Why Steve Kerr’s message to enjoy Warriors' dynasty should’ve been heeded

Steve Kerr knew this season would be different, how could he not?

Still, even the Warriors head coach couldn't have predicted how drastically different his sixth season in the Bay would be. 

Kevin Durant left to become a Net. Klay Thompson likely will miss the entire season rehabbing his torn ACL. Then, Steph Curry broke his left hand and will be re-evaluated in February and D'Angelo Russell missed nine of the first 21 games with a thumb sprain. This has left Kerr to lead a group of rookies, role players and reclamation projects through the NBA season.

Dynasties aren't built to last. Kerr, a six-time NBA champion as a player and coach, knows that. He knows how fleeting championship runs can be. The Warriors have gone from dreaded bully thirsting for June champagne to a champion laying on the canvas as a 12-month recharge washes over them.

“No,” Kerr laughed when NBC Sports Chicago's K.C. Johnson asked if he thought anyone savored last season's run when he told them to. “It’s human nature to think we’re going to win it again and we’re going to keep going forever. Life changes quickly.
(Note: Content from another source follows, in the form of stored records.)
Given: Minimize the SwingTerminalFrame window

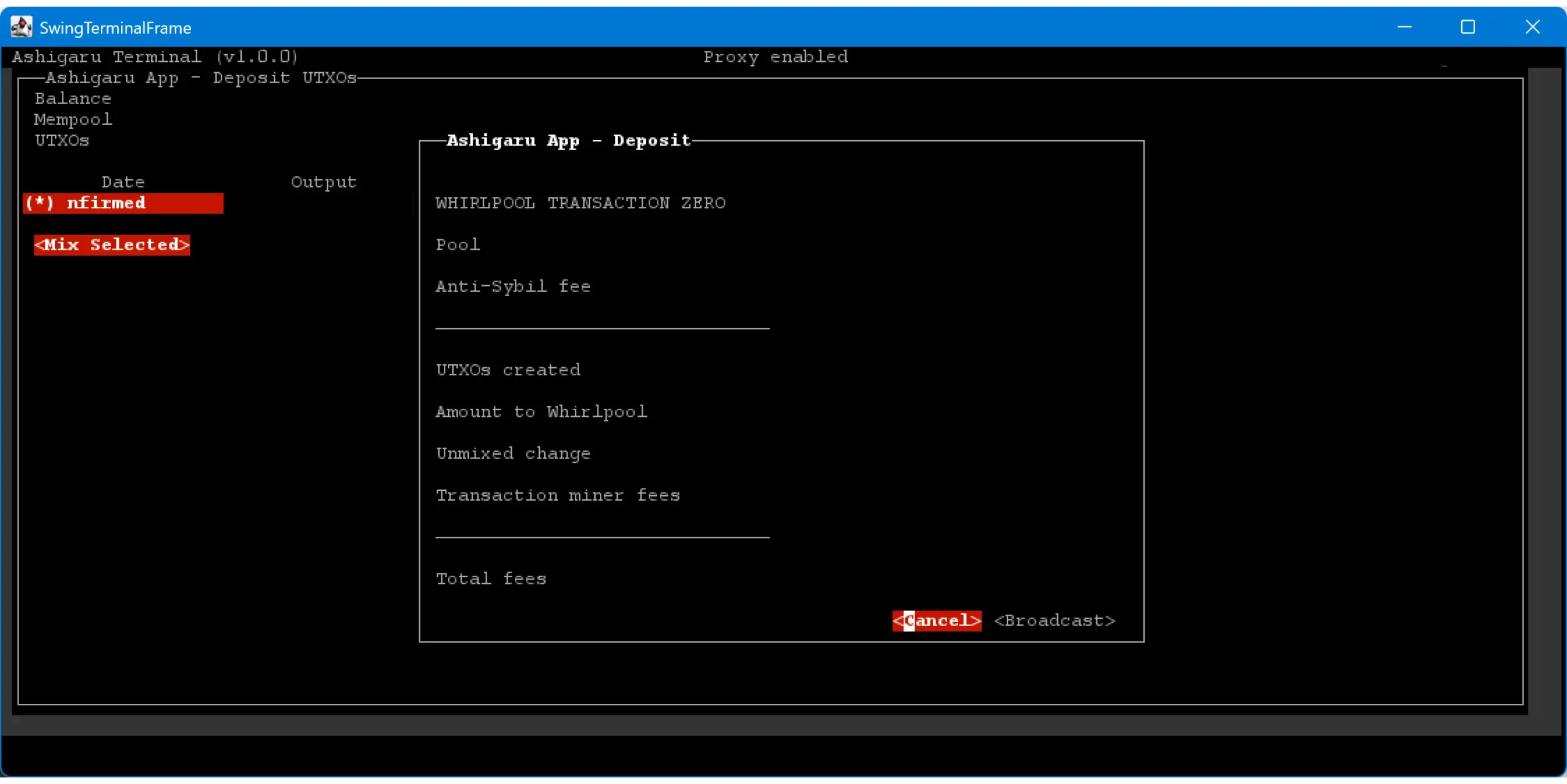Looking at the screenshot, I should pos(1404,27).
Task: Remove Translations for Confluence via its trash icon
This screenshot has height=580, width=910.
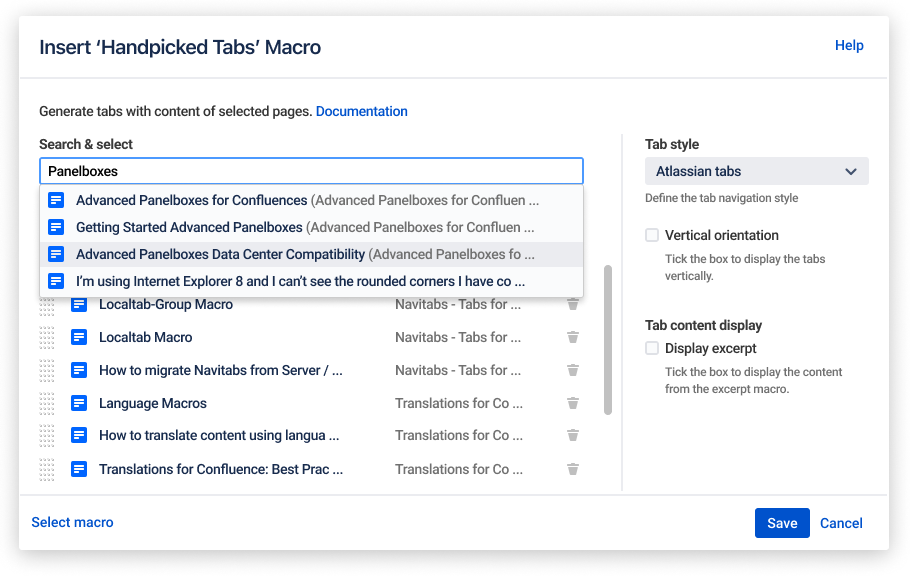Action: tap(572, 469)
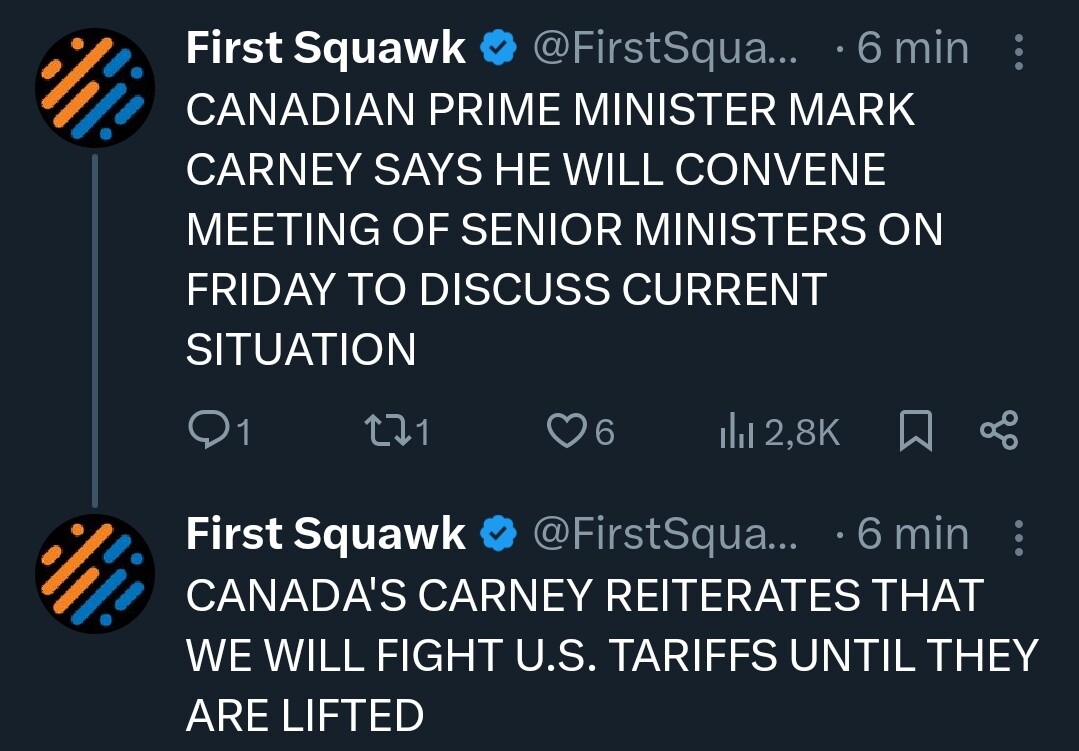Open the tweet about fighting U.S. tariffs
Screen dimensions: 1079x751
(x=612, y=655)
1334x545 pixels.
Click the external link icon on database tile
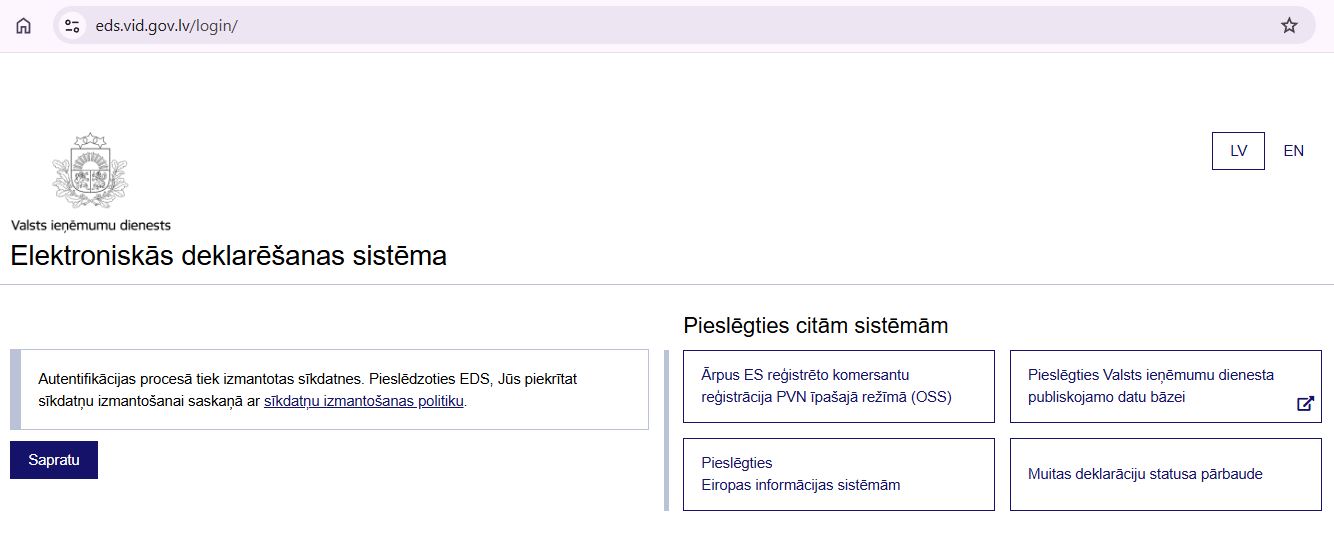click(1305, 404)
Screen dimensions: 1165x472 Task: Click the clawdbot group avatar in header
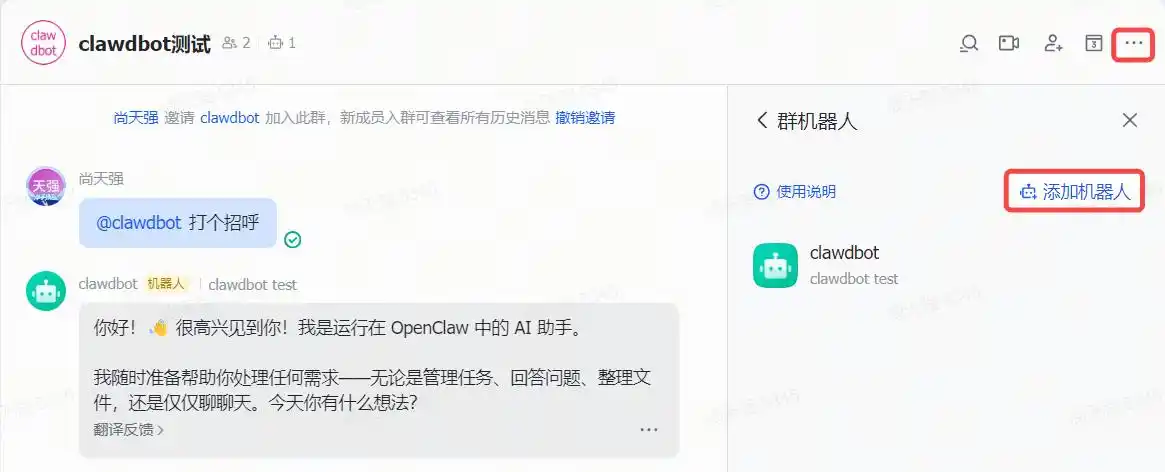click(x=43, y=43)
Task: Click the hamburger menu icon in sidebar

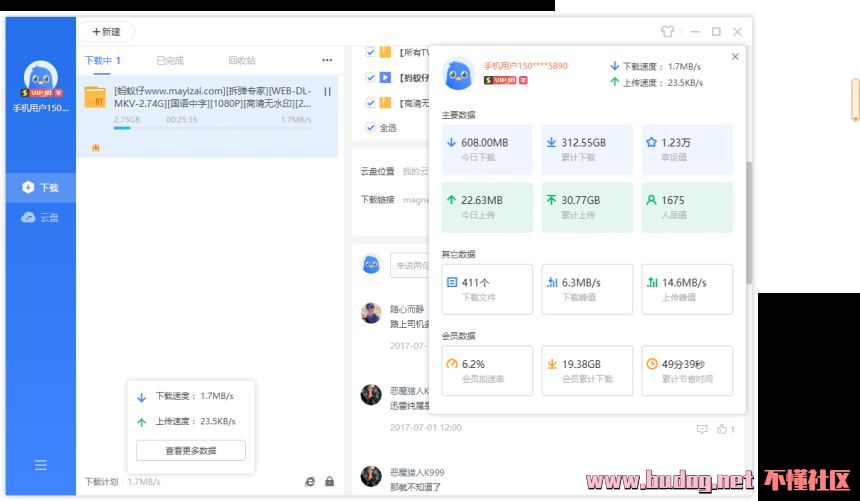Action: coord(41,465)
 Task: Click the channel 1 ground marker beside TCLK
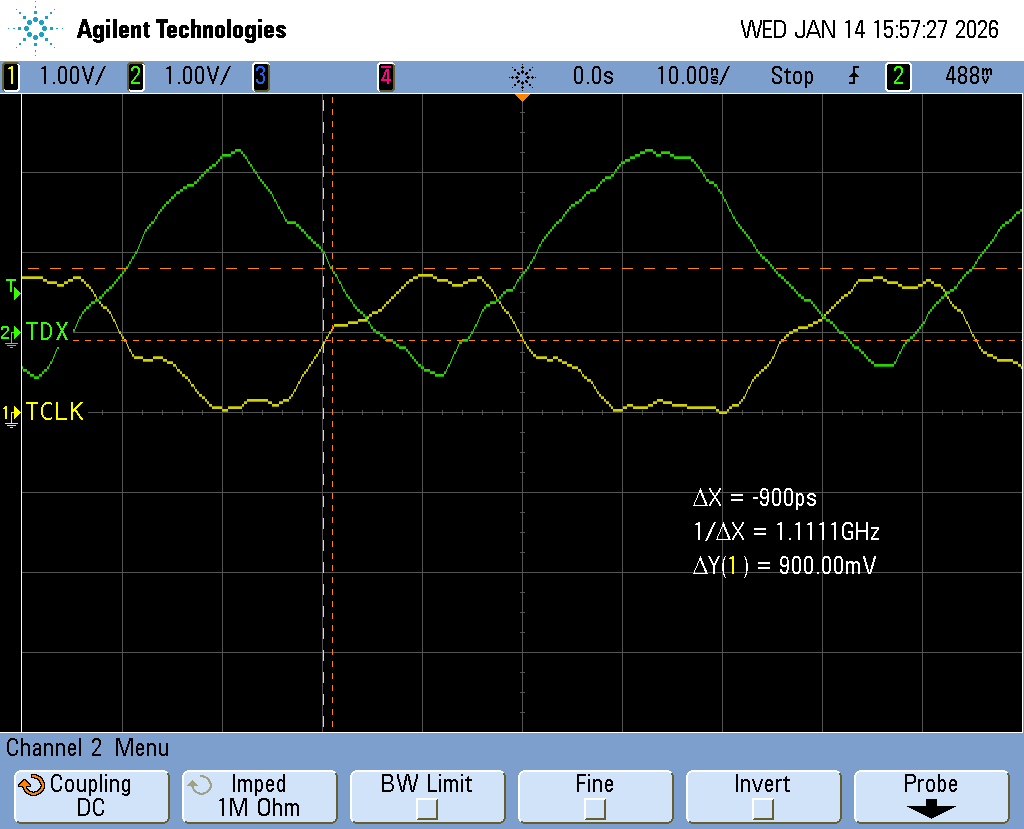click(11, 413)
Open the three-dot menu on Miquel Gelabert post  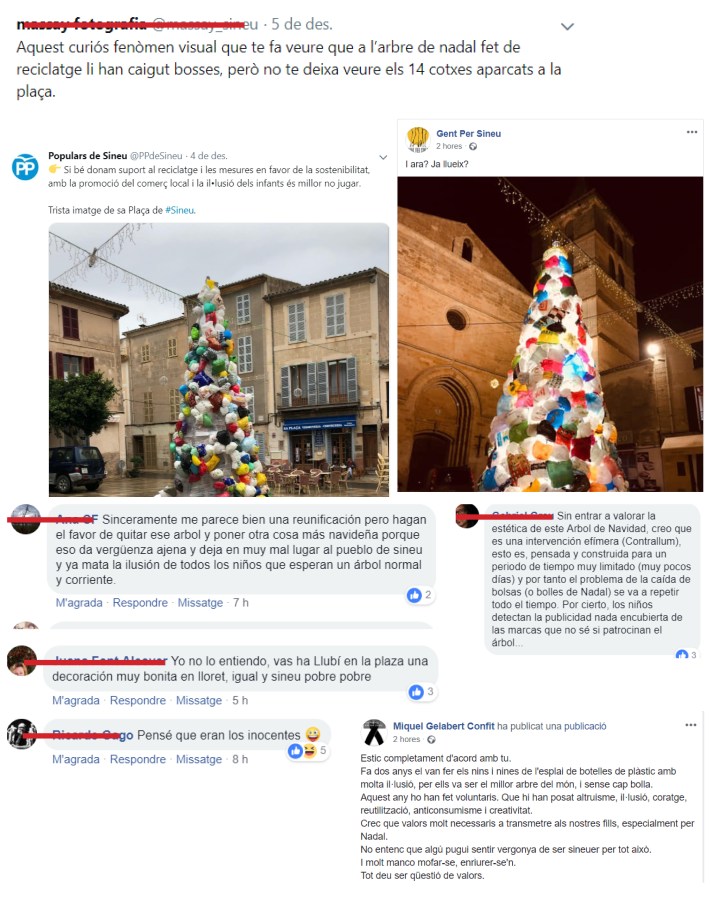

“I talked not only to the media and our fans but to our team. Last year there were several times when I said, ‘This is going to be our best chance to win a championship.’ We’ve got an incredible opportunity that may never come up again. That’s something that’s important for everybody to realize---fans, management, players. It is lightning in a bottle. You can do everything perfectly and you still may not get to where you think you might be.”

The Warriors will be back. That's the plan at least. This season serves as a reboot point. A mere pitstop in a dynasty that has been paused not concluded.

But plans, even those best laid, rarely go as drawn up. Kerr knows that. That's why he implored everyone from Curry to those sitting in the nosebleeds at Oracle Arena to enjoy one of the most impressive runs in NBA history.

You never know when things will come back, and things surely never will be the way they were when Curry and Warriors were pulverizing teams into oblivion en route to five-straight NBA Finals appearances.

That ride, as Kerr predicted, came to an end.

A new one has begun.

[RELATED: Warriors' plan might draw speculation after two inexplicable losses]

The Warriors sit at 4-19. Rookies Eric Paschall and Ky Bowman have played well, as has veteran swingman Glenn Robinson III. But it's unlikely to amount to many wins this season. It's instead about teaching, about growth for next season when a fully loaded Warriors team will enact its vengeance on an NBA that is taking pleasure in pummeling the wounded champions. 

That will be a sweet moment for Kerr and the Warriors, should it come.

Pleasure, in sports and in life is, fleeting. Titles come. Confetti falls. Elation hits. Then, it's on to next year, and one day, before you've blinked, things are different. The run is over and a new course has been charted.

That course is expected to get the Warriors back to the top soon. If it does, expect everyone to heed Kerr's advice and enjoy the ride.